Does increasing or decreasing the length of time that primary care physicians allocate to each patient consultation benefit patients, doctors, and the healthcare system?
Doctors not having enough time with patients during consultations has been a matter of concern. It has been suggested that if doctors and patients had more time to talk, then patients might be more satisfied with care and their problems better dealt with, or doctors might prescribe less and talk more about how to make lifestyle changes.
We identified five studies conducted in the UK that tested whether methods to change consultation length for family doctors provides any benefit. The studies were conducted in single or multiple practices, and the number of appointments ranged from 200 to 2957 consultations. Four studies compared a change in appointment times from 5 to 15 minutes, and one study compared short versus long consultations with or without treatment for patients with no diagnosis.
All studies tested short-term changes in the consultation time allocated to each patient. Our confidence in the results of these studies is very low. Consequently, we are not certain whether changing appointment slots leads to an actual increase of the length of the consultation, number of referrals and investigations requested by the doctor, and number of medications prescribed. Likewise, it is unclear whether patients are more satisfied with the health care they receive when appointments are longer. None of the studies reported on the resources associated with lengthening appointments.
There is currently not enough evidence to say whether altering the amount of time that doctors consult with patients provides benefits or not.
We did not find sufficient evidence to support or refute a policy of altering the lengths of primary care physicians' consultations. It is possible that these findings may change if high-quality trials are reported in the future. Further trials are needed that focus on health outcomes and cost-effectiveness.
Observational studies have shown differences in process and outcome between the consultations of primary care physicians whose average consultation lengths differ. These differences may be due to self selection. This is the first update of the original review.
To assess the effects of interventions to alter the length of primary care physicians' consultations.

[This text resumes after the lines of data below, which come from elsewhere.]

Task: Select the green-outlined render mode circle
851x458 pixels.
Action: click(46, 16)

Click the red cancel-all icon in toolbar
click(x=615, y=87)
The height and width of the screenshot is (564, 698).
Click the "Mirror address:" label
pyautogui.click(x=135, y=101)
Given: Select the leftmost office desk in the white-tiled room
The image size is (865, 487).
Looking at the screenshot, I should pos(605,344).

We searched the following electronic databases until 4 January 2016: the Cochrane Central Register of Controlled Trials (CENTRAL), MEDLINE, EMBASE, ClinicalTrials.gov, and World Health Organization International Clinical Trials Registry Platform (WHO ICTRP).

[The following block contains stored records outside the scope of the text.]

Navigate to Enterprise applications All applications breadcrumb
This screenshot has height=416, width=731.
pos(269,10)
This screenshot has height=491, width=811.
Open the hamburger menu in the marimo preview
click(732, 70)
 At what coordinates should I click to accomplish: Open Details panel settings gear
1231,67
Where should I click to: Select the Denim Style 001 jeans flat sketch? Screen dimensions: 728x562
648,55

Randomised controlled trials and non-randomised controlled trials of interventions to alter the length of primary care physicians' consultations.

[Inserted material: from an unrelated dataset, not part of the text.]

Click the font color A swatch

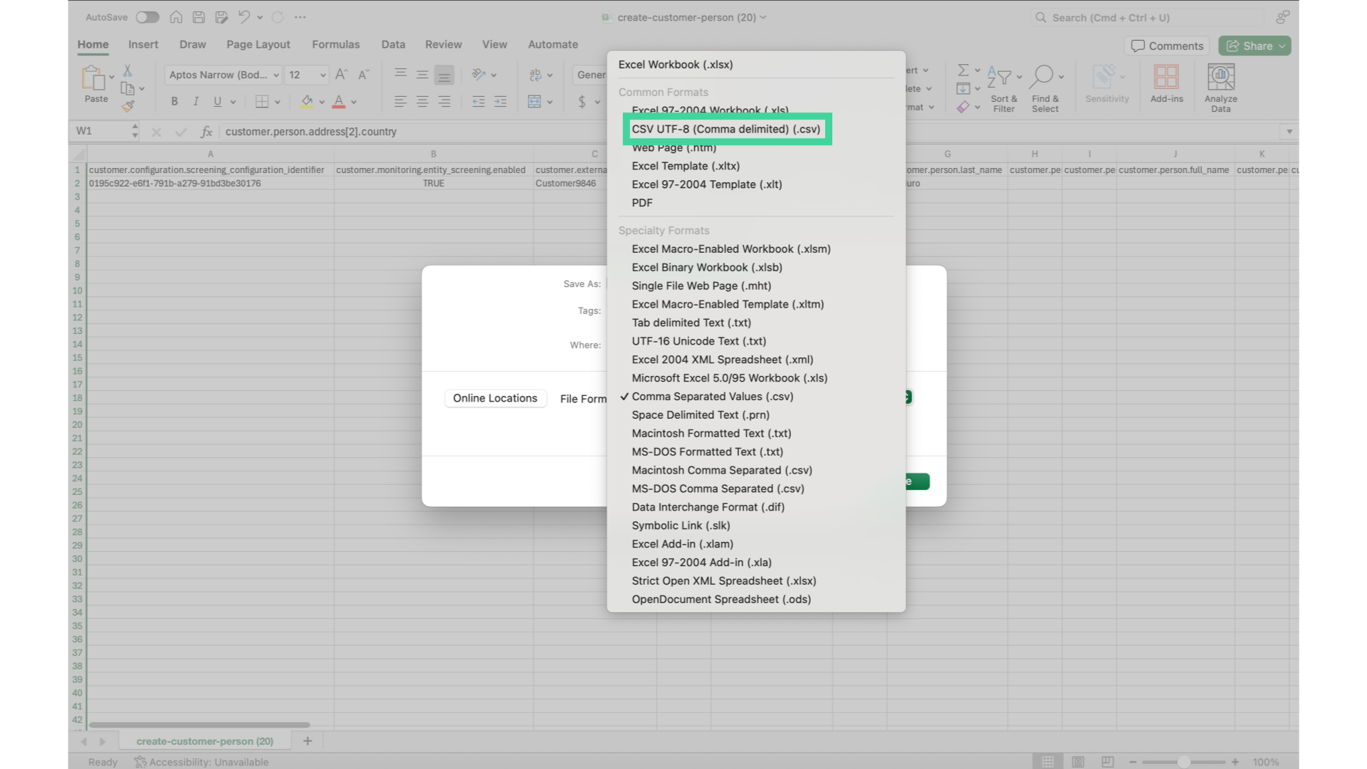point(339,102)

Two review authors independently extracted data and assessed the risk of bias of included studies using agreed criteria and resolved disagreements by discussion. We attempted to contact authors of primary studies with missing data. Given the heterogeneity of studies, we did not conduct a meta-analysis. We assessed the certainty of the evidence for the most important outcomes using the GRADE approach and have presented the results in a narrative summary.
Five studies met the inclusion criteria. All were conducted in the UK, and tested short-term changes in the consultation time allocated to each patient. Overall, our confidence in the results was very low; most studies had a high risk of bias, particularly due to non-random allocation of participants and the absence of data on participants' characteristics and small sample sizes. We are uncertain whether altering appointment length increases primary care consultation length, number of referrals and investigations, prescriptions, or patient satisfaction based on very low-certainty evidence. None of the studies reported on the effects of altering the length of consultation on resources used.